**Supplied entries:**
##############################
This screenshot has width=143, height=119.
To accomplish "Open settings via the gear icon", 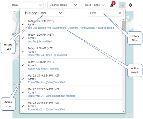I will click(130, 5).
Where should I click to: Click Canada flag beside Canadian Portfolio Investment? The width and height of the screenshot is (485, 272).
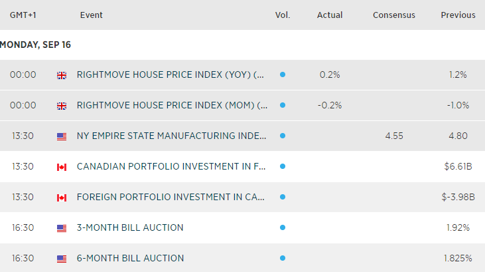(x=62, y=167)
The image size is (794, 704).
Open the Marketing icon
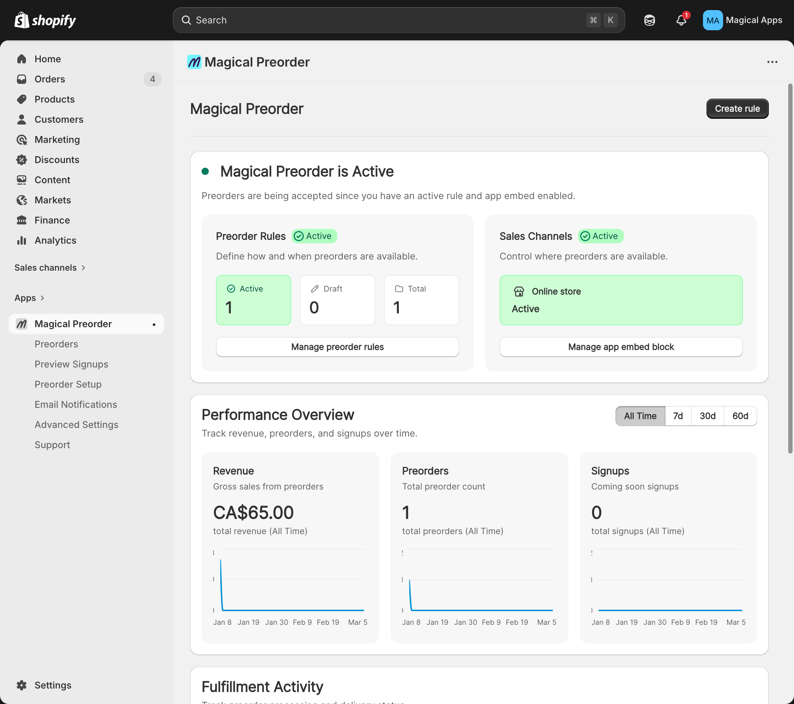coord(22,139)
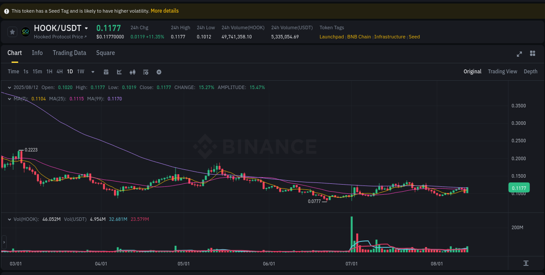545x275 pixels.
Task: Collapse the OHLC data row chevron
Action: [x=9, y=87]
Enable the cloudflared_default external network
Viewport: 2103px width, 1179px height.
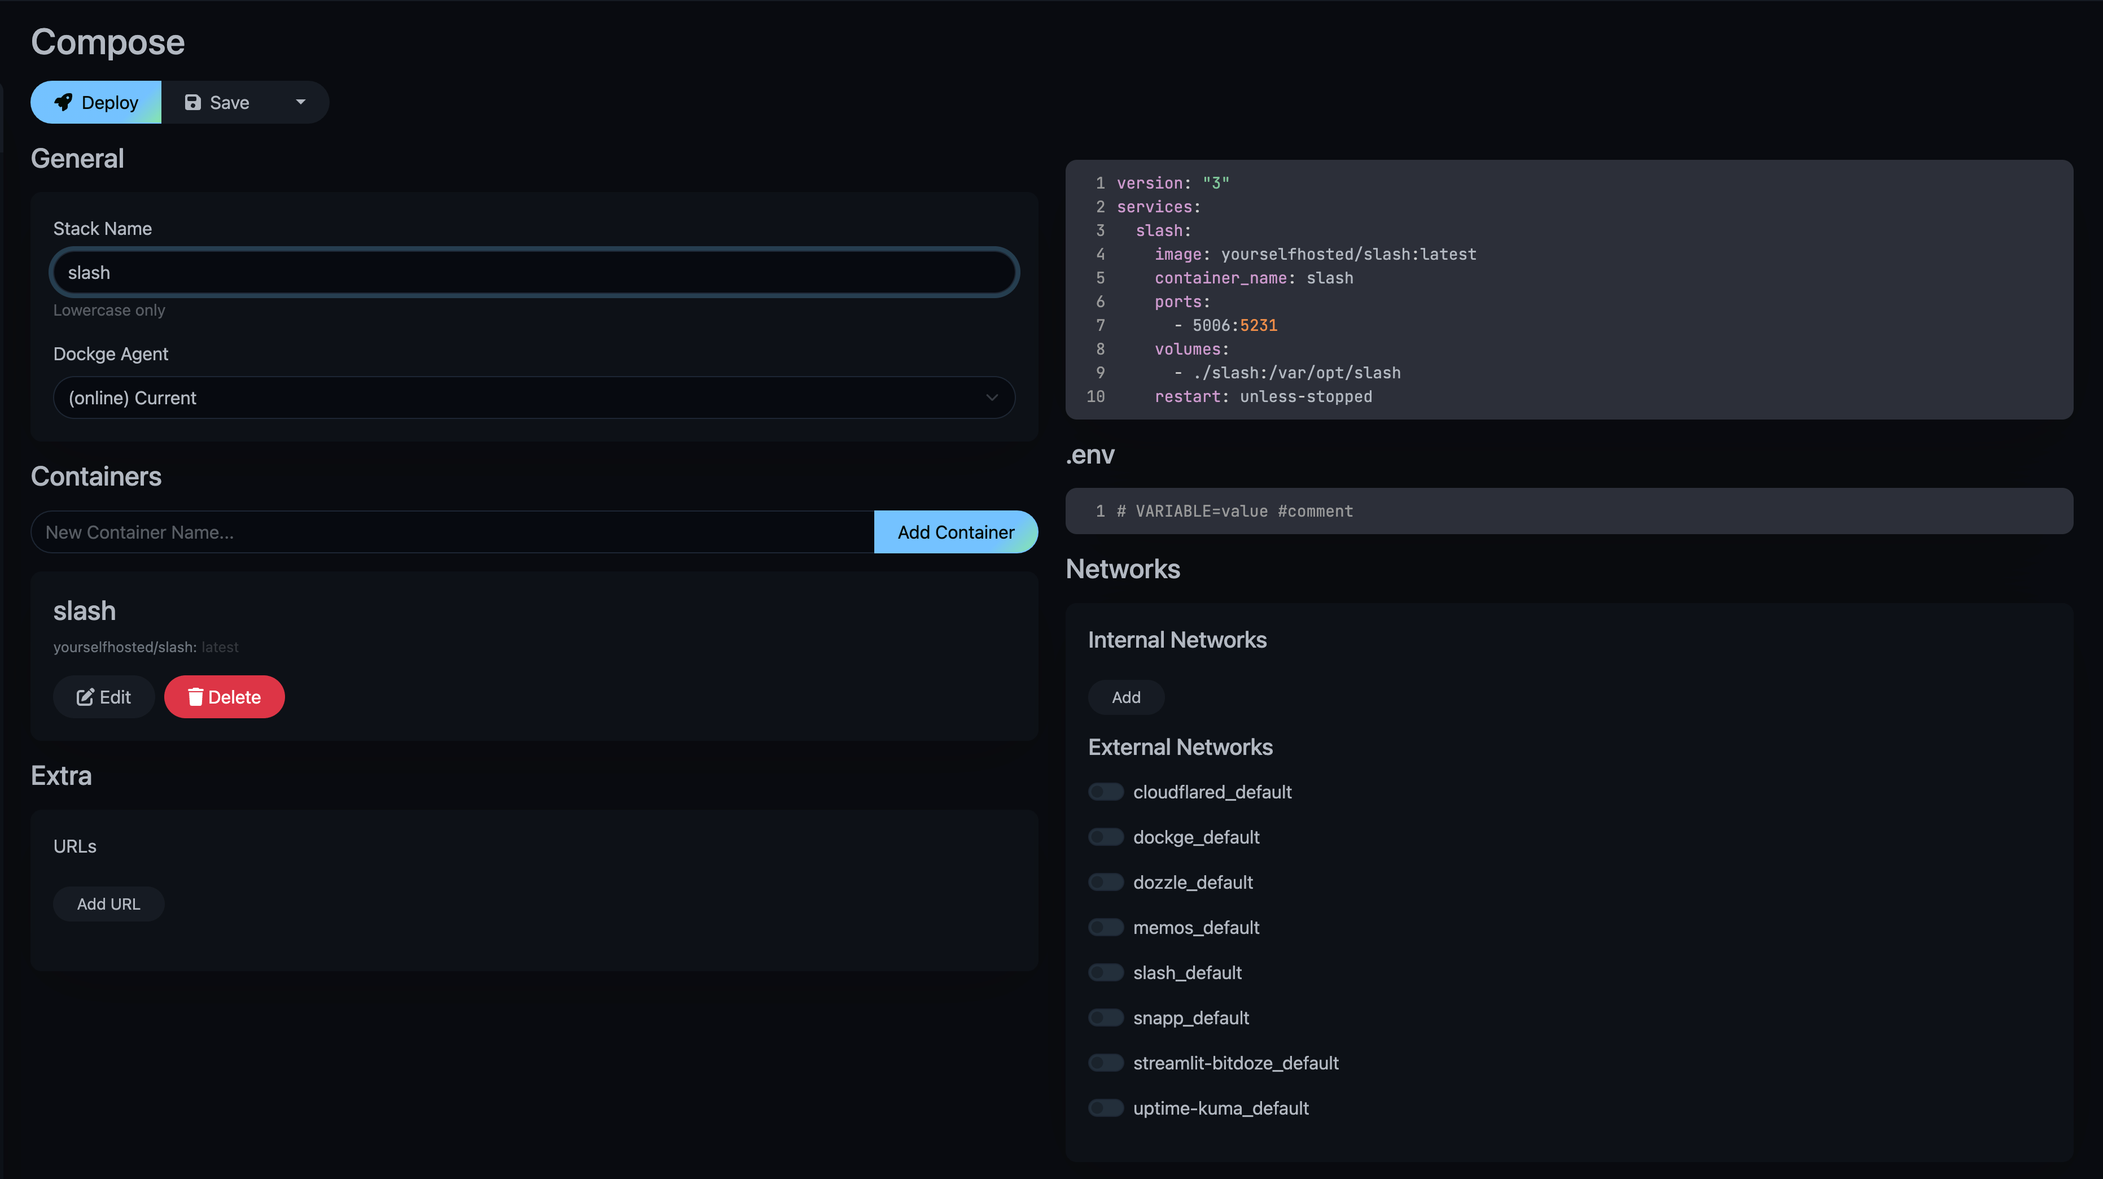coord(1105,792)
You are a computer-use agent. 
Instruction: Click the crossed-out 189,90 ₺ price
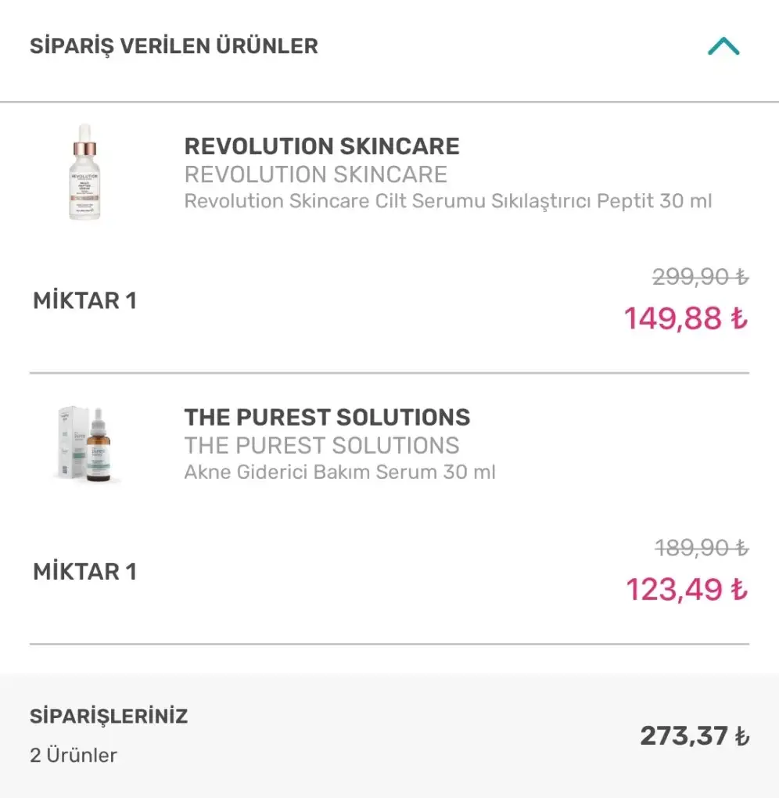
##############################
**Problem requirements:**
State how many lines in the data above contain the string "screenshot", treating uppercase and lowercase as different. Reply with the number alone.

**Output of the task:**
2